Gioacchino Antonio Rossini was born in Pesaro, Italy, in 1792. His mother was a successful singer, and his father a talented amateur horn player. He began studying music theory and singing with his parents in Pesaro until the family moved to Bologna in the late 1790s. There he studied composition, singing and harpsichord. Pianoforte and horn lessons soon followed and by the age of 13 he was a good enough singer to make his first and only appearance on stage, singing treble in Paër's Camilla. At 14, he wrote his first opera.

In 1807, he entered the conservatoire in Bologna, where he studied counterpoint and cello. Despite picking up the cello with ease, he found P.S. Mattei's counterpoint lessons dull and taught himself much by studying and orchestrating the quartets and symphonies of Mozart and Haydn. Whilst a student, he composed his Variations for Clarinet and small orchestra (1809), and Introduction, theme and variations for Clarinet and orchestra (1810).

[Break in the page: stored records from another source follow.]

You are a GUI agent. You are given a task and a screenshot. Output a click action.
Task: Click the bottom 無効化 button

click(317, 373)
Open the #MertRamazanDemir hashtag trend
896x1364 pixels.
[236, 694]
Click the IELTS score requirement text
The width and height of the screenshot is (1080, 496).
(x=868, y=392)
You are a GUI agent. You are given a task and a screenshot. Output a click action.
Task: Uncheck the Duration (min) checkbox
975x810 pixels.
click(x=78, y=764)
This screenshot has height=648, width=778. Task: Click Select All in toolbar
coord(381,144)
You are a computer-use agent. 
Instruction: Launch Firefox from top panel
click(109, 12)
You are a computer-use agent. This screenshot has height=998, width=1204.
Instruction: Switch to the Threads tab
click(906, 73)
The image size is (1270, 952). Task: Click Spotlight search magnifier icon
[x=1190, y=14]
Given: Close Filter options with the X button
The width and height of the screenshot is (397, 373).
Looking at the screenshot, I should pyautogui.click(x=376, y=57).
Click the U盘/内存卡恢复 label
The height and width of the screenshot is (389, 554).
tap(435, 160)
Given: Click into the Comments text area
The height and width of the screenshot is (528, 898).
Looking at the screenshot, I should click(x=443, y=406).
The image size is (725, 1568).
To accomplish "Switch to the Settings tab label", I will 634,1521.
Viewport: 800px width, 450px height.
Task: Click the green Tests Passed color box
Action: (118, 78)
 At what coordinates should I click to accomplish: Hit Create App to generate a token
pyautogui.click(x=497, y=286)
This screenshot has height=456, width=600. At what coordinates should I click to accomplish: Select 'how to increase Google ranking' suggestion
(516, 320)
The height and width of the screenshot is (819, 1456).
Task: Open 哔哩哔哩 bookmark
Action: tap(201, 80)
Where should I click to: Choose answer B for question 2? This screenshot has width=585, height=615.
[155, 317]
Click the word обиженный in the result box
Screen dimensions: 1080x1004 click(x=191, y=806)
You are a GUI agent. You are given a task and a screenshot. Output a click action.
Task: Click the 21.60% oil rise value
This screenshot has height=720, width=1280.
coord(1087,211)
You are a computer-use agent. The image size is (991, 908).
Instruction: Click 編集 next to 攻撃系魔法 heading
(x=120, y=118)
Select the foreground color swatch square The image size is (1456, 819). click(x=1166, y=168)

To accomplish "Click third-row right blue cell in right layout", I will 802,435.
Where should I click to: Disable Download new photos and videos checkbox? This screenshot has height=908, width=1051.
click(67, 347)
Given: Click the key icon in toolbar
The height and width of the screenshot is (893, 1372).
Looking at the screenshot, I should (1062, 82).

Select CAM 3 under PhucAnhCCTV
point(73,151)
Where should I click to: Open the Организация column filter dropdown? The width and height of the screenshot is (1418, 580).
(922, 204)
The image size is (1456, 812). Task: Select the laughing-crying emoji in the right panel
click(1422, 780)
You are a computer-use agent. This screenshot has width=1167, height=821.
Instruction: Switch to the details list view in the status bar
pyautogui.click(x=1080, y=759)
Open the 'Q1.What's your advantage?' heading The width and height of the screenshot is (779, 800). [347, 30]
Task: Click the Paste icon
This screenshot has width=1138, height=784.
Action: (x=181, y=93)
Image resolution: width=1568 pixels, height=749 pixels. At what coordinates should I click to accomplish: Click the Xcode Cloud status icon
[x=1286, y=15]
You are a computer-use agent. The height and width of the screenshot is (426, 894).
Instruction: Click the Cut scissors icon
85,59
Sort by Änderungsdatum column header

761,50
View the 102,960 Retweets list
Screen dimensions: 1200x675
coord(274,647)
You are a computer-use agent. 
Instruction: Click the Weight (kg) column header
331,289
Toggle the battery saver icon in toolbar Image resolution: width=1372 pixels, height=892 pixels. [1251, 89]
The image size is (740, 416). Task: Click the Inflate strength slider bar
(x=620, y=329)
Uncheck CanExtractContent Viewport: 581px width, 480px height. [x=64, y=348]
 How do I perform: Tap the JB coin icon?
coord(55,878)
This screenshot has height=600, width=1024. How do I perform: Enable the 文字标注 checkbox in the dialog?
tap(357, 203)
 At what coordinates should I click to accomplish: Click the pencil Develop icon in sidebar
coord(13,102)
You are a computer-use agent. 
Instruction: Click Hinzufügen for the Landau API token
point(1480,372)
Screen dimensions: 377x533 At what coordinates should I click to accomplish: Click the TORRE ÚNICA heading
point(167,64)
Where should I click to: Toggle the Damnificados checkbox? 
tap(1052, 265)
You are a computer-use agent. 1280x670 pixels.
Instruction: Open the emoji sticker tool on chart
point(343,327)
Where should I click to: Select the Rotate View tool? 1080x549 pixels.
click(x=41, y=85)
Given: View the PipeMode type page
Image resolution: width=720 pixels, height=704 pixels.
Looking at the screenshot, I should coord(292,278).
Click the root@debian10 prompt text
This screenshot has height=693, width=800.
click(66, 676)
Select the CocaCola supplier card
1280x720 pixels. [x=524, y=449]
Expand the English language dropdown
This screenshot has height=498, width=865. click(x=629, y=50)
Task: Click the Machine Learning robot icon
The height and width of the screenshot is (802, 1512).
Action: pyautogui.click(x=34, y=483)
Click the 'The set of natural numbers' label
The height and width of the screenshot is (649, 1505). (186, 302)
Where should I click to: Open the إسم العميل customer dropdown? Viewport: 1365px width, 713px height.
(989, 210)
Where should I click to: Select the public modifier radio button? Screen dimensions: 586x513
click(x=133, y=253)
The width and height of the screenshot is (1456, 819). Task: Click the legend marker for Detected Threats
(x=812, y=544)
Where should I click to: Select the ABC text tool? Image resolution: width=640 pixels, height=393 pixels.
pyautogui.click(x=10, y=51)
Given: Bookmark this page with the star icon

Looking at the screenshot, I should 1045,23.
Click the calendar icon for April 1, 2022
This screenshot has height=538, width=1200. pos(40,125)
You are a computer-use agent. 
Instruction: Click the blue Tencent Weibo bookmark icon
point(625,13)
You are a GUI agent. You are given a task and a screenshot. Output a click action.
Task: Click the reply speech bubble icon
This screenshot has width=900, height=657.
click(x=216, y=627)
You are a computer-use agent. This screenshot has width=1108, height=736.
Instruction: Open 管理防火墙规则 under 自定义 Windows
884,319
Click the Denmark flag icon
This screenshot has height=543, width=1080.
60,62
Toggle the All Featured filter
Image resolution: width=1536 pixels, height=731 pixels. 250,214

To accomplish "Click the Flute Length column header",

Thanks to the benvolence of the Marquis Cavalli, at the age of 18, his second opera La cambiale di matrimonio was staged in Venice. It met with some success and, between 1810 and 1813, he produced several operas for the stages of La Scala, Milan, and Venice, some of which became popular. His reputation outside Venice was only established with the premiere of Tancredi and L'italiana in Algeri in 1813. He returned to Bologna in 1815 and took up the musical directorship on the Teatro San Carlo and the Teatro Del Fondo in Naples. Whilst there he wrote Elisabetta regina d'Inghilterra in which the soprano Isabella Colbran took the lead role. She and Rossini were married in 1822.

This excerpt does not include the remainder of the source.